Centenas ou milhares de cidadãos de países do segundo, terceiro e quarto mundo, nos anos seguintes a 2001, foram e continuam sendo revistados, desrespeitados, humilhados e muitas vezes mandados de volta sem sequer saírem da área de desembarque, em terminais aéreos europeus e americanos. Afinal, imaginavam e imaginam pequenas autoridades gringas, se essa “gente diferenciada” não era terrorista, no mínimo seriam imigrantes ilegais, mesmo que todos os seus documentos e exigências estivessem em ordem .






A dura lição



Mas vejamos. Desde 1848, quando fizeram a guerra e tomaram o território do Texas do México, foram mais de 60 invasões armados dos States no mundo todo, entre causas justas (combate ao nazi-fascismo, por exemplo) e absolutamente injustas. Aqui na AL, assim como na Ásia e África, a História registra que os EUA invadiram países para depor governos democraticamente eleitos, ou para apoiar ditaduras criadas e montadas por eles, até caírem em desgraça (alô, ditaduras do Oriente Médio!).






Enfim, para os States, além da obsessão paranóica em relação a qualquer árabe ou muçulmano (ou qualquer estrangeiro suspeito, o “outro”), sobrou uma duríssima lição. A de que nada nem ninguém está completamente a salvo, por mais força e poder que acumule. E que até a vingança custa muito caro – em novas vidas perdidas, em desgaste na imagem pública, em rios de dinheiro.

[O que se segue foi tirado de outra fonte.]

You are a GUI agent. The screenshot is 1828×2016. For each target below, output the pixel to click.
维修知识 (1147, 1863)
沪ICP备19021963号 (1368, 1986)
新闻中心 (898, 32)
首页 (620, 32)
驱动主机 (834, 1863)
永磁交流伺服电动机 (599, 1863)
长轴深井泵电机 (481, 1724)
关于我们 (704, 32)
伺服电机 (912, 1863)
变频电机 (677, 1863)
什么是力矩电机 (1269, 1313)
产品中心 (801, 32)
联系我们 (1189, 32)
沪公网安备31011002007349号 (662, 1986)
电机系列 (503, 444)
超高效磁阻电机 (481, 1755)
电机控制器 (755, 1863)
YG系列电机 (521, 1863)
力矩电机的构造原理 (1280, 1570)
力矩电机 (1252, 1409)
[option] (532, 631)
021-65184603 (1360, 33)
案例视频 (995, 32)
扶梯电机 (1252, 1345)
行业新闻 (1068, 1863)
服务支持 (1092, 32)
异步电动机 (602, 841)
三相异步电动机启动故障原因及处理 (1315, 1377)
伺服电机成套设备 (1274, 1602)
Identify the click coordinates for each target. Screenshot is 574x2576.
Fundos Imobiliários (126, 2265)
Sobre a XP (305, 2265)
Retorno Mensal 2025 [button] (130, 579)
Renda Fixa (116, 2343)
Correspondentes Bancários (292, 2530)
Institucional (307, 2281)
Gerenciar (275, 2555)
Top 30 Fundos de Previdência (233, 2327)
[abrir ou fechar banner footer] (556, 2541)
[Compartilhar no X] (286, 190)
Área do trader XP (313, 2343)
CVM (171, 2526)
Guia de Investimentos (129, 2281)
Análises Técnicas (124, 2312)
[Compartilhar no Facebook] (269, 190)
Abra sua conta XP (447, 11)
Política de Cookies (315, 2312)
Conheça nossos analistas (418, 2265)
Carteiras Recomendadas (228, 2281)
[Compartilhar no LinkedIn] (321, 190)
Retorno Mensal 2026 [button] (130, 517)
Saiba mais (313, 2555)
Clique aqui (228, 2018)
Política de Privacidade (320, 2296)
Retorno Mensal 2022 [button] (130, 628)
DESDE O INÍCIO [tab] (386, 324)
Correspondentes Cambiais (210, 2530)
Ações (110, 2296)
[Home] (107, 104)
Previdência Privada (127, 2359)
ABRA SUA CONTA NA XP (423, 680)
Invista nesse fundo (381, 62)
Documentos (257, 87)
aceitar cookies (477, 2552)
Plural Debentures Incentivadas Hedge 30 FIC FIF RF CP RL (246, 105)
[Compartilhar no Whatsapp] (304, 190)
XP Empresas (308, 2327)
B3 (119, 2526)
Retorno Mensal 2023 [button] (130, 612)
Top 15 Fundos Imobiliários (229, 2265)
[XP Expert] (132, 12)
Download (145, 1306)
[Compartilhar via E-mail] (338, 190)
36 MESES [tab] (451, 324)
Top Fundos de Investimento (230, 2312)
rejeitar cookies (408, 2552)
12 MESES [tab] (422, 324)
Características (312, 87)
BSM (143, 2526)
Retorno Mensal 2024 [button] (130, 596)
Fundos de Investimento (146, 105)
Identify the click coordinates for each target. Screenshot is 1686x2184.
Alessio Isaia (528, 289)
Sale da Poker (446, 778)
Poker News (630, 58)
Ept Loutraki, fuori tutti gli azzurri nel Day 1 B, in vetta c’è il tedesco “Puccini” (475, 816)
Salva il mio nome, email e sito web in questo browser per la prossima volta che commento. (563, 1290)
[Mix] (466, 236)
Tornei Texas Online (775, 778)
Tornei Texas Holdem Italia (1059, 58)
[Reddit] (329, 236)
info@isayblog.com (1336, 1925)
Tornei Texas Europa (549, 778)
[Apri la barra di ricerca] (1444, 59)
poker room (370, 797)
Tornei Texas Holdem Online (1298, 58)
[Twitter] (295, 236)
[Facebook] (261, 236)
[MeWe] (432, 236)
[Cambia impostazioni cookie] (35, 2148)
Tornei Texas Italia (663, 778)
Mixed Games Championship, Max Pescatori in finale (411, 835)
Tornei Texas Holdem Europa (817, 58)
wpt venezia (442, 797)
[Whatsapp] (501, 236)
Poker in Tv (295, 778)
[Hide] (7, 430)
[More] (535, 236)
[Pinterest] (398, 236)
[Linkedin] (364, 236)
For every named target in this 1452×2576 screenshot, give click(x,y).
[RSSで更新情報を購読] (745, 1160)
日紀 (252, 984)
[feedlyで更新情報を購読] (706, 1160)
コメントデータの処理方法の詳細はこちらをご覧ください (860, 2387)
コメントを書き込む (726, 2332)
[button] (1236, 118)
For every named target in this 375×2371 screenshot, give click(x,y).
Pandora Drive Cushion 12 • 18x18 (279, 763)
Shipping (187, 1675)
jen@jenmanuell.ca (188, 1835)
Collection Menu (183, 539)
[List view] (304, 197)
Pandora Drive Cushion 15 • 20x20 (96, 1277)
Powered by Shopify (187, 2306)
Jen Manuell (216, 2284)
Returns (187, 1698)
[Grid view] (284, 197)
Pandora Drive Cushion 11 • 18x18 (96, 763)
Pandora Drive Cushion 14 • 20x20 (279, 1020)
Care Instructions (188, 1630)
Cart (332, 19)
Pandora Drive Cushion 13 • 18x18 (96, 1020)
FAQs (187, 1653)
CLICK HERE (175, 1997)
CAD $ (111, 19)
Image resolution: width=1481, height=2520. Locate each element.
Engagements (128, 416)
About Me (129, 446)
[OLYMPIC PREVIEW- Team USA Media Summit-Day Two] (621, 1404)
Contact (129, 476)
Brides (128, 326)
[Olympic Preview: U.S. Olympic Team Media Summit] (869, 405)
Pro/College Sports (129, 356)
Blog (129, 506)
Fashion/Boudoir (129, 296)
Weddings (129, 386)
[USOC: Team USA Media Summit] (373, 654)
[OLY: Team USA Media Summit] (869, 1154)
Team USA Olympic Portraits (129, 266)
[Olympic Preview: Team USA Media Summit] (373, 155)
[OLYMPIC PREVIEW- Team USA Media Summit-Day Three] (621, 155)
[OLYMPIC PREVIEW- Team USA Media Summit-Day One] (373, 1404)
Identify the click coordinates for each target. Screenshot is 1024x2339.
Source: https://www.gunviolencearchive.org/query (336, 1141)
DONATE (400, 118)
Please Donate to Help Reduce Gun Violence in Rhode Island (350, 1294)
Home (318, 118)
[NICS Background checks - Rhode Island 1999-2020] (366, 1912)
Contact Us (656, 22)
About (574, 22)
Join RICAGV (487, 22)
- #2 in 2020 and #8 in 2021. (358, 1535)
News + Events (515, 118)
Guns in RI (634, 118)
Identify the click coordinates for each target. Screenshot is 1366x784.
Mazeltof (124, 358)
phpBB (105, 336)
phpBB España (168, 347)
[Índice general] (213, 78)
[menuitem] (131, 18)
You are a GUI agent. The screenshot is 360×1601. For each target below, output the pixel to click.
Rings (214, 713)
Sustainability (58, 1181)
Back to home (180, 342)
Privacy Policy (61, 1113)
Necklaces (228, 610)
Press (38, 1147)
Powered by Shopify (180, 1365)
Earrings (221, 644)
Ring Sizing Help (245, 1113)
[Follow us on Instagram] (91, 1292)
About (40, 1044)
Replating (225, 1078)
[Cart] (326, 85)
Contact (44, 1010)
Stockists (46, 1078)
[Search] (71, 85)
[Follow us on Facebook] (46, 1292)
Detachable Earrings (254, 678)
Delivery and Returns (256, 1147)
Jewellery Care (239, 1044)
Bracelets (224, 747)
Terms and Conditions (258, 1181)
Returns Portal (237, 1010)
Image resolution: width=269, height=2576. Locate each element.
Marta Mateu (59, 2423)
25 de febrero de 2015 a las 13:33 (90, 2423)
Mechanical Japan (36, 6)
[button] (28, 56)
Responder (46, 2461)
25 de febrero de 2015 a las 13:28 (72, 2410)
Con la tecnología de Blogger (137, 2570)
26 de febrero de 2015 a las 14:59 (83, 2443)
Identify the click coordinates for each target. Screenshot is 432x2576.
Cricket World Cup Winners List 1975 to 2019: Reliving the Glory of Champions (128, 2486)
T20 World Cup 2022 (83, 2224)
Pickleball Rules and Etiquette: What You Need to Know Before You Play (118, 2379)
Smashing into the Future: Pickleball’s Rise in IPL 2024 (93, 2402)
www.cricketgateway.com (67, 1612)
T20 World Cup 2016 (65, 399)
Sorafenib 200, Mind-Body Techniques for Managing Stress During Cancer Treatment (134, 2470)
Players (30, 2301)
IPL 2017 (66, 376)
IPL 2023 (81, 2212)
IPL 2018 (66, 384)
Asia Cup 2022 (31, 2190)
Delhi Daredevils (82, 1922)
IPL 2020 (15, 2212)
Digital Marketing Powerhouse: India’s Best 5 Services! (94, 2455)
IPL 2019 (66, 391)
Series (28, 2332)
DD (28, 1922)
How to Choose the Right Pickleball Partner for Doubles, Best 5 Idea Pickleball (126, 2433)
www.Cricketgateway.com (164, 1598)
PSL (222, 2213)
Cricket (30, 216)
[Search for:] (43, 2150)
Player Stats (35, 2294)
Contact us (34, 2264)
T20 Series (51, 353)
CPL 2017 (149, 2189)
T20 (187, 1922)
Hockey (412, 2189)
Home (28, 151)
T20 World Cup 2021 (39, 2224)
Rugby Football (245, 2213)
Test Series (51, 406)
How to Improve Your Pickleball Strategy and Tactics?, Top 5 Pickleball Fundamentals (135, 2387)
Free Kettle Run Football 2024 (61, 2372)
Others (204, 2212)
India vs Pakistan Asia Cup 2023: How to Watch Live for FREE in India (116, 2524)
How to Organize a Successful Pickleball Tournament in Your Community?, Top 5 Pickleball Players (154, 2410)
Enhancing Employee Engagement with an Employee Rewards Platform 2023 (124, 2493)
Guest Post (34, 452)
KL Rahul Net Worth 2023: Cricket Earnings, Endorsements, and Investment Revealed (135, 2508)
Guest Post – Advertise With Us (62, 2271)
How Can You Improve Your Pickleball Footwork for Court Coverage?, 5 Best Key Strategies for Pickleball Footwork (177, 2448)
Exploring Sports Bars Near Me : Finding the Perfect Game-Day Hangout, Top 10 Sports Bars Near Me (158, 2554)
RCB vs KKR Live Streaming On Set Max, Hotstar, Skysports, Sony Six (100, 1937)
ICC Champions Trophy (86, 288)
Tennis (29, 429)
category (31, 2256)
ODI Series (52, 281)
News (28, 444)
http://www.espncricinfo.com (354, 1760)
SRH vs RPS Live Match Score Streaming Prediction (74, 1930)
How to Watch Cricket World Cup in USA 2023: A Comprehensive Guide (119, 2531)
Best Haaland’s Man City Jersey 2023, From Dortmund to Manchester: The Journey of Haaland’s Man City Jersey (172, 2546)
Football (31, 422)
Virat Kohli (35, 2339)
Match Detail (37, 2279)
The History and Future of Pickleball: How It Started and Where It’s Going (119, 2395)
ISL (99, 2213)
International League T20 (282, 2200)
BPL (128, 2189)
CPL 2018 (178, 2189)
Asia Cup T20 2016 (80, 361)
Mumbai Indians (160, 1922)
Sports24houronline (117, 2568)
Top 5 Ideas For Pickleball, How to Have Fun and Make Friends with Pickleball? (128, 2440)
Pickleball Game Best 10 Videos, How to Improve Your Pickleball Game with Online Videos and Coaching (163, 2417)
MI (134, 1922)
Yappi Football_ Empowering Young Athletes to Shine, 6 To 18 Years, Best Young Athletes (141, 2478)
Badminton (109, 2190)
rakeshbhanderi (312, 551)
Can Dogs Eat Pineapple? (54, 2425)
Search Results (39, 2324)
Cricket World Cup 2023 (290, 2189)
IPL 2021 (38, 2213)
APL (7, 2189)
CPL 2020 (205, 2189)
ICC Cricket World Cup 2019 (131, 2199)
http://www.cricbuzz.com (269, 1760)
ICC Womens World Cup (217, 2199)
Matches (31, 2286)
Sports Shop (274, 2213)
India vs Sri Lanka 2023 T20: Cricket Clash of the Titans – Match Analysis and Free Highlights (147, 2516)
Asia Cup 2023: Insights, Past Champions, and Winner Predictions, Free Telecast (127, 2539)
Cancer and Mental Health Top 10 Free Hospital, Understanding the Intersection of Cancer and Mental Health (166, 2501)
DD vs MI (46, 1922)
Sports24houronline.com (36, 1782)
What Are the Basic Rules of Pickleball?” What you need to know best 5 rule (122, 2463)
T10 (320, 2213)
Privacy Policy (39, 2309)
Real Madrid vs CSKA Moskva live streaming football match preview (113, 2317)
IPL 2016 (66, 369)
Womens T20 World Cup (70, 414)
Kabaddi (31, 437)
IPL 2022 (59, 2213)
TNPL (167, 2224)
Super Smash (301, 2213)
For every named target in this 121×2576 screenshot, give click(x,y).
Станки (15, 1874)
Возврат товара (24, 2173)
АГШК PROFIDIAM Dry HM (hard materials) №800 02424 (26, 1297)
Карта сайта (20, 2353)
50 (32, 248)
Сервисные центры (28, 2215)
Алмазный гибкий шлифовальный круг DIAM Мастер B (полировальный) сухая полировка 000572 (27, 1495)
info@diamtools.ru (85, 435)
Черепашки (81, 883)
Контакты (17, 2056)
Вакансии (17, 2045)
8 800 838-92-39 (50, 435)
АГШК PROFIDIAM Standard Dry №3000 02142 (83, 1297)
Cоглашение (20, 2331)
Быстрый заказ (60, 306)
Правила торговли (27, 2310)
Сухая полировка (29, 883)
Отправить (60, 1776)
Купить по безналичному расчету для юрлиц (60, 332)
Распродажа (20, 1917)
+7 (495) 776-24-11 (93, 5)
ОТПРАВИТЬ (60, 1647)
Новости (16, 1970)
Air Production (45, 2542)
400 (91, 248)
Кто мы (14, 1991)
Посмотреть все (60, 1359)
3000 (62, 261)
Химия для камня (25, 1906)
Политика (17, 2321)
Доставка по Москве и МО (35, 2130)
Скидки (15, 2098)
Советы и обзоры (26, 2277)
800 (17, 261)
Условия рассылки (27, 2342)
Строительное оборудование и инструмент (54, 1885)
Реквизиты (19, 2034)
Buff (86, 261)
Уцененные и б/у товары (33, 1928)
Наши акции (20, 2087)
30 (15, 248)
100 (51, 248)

Os Estados Unidos – ou “o mundo”, dizem alguns – perderam a inocência, com o 11 de setembro. Deve ser verdade, para os totalmente desinformados, os alienados e os que passam pela vida sem ter consciência. Já os arrogantes, os poderosos e os cínicos, eu creio que naquele dia perderam sim alguma coisa, que pode ser tudo, mas jamais foi inocência.




3 comentários:

Maria Lucia disse...

Como sempre, muito bom! Esta mistura do vivido com análise política é ótima!
Beijo
p.s. dá uma olhada:
http://maria-lucia.blogspot.com/2011/09/chile-11-de-setembro-40000-mortos-pela.html
e http://maria-lucia.blogspot.com/2010/09/chile-11-de-setembro-de-1973.html

Luciane Franco disse...

É Zé, o mundo realmente perdeu sua inocência e passou a questionar o papel dos EUA na política mundial. Tirando as inúmeras teorias esdrúxulas, fica a dúvida sobre os interesses que causaram o 11 de setembro. Interesses não apenas do mundo que queria se vingar dos séculos de opressão econômica e moral dos americanos, mas o interesse também do próprio governo ianque em promover mais uma guerra para sustentar a vil indústria de armas e do petróleo.

Steve disse...

TomZé: ninguém me tira da cabeça que este foi mais um inside job dos EUA (versão Bush jr). P. ex., pergunte a qquer engenheiro civil ou especialista em explosivos: a queda dos edifícios propriamente dita é escancaradamente uma implosão!